(Beginning of Data listing)

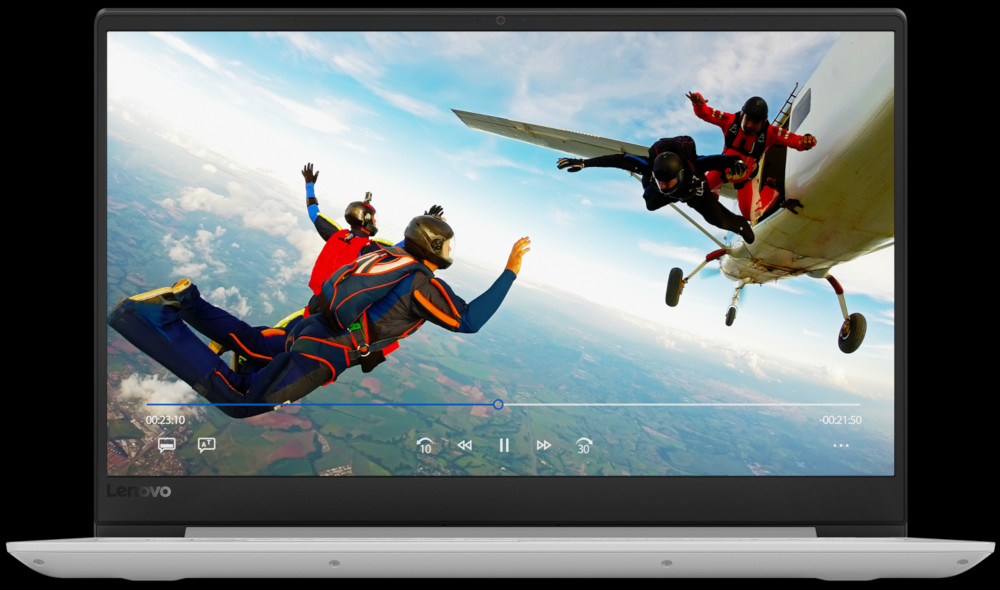
Task: Open the audio language track options
Action: (206, 445)
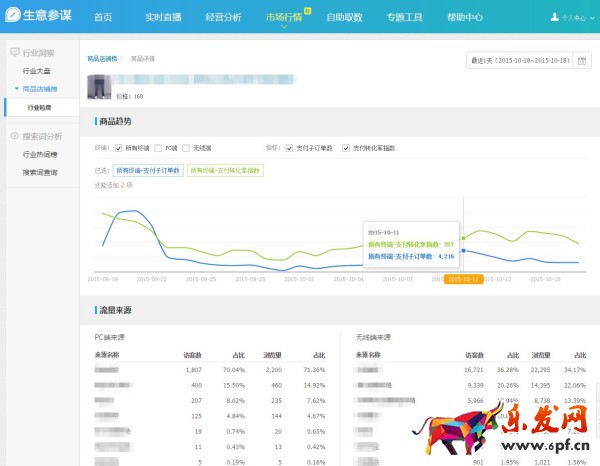The height and width of the screenshot is (466, 600).
Task: Click the 生意参谋 logo icon
Action: click(15, 17)
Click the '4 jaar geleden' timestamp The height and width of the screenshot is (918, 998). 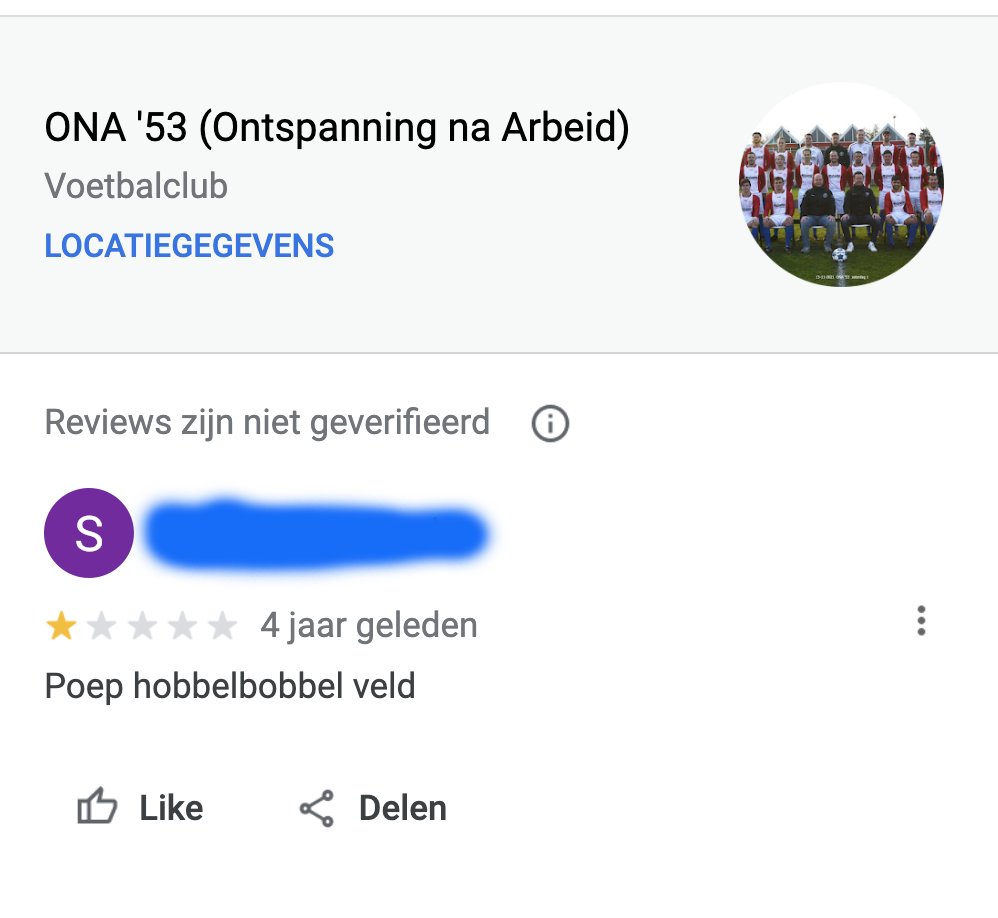[368, 626]
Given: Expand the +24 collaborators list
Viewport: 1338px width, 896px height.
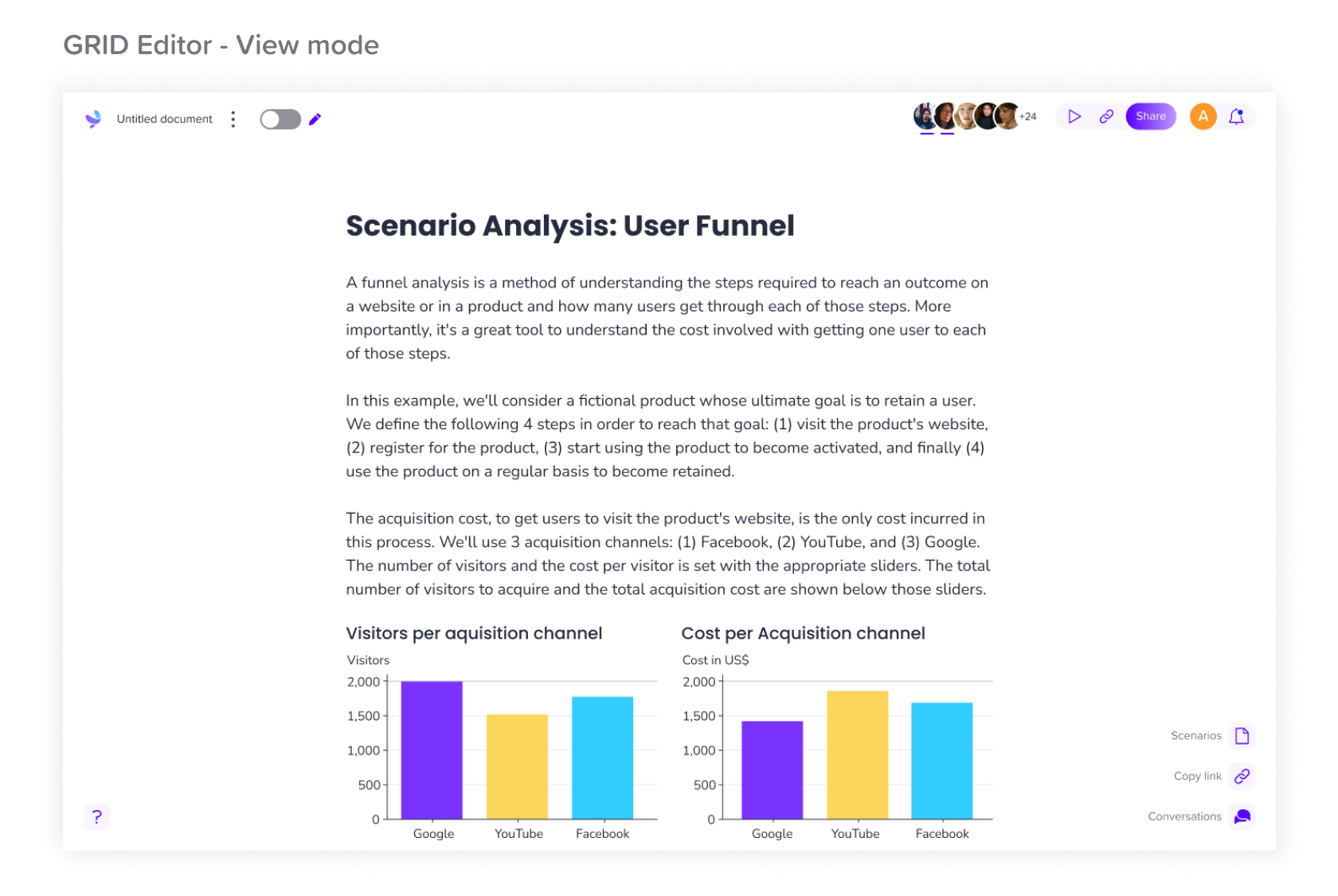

(End of Data listing)

→ **What is required**
The lines to return run from the line containing "Given: Expand the +24 collaborators list" through the last line of the records. Give them exactly, omitting pictures.

→ **Answer to the exercise**
Given: Expand the +24 collaborators list
Viewport: 1338px width, 896px height.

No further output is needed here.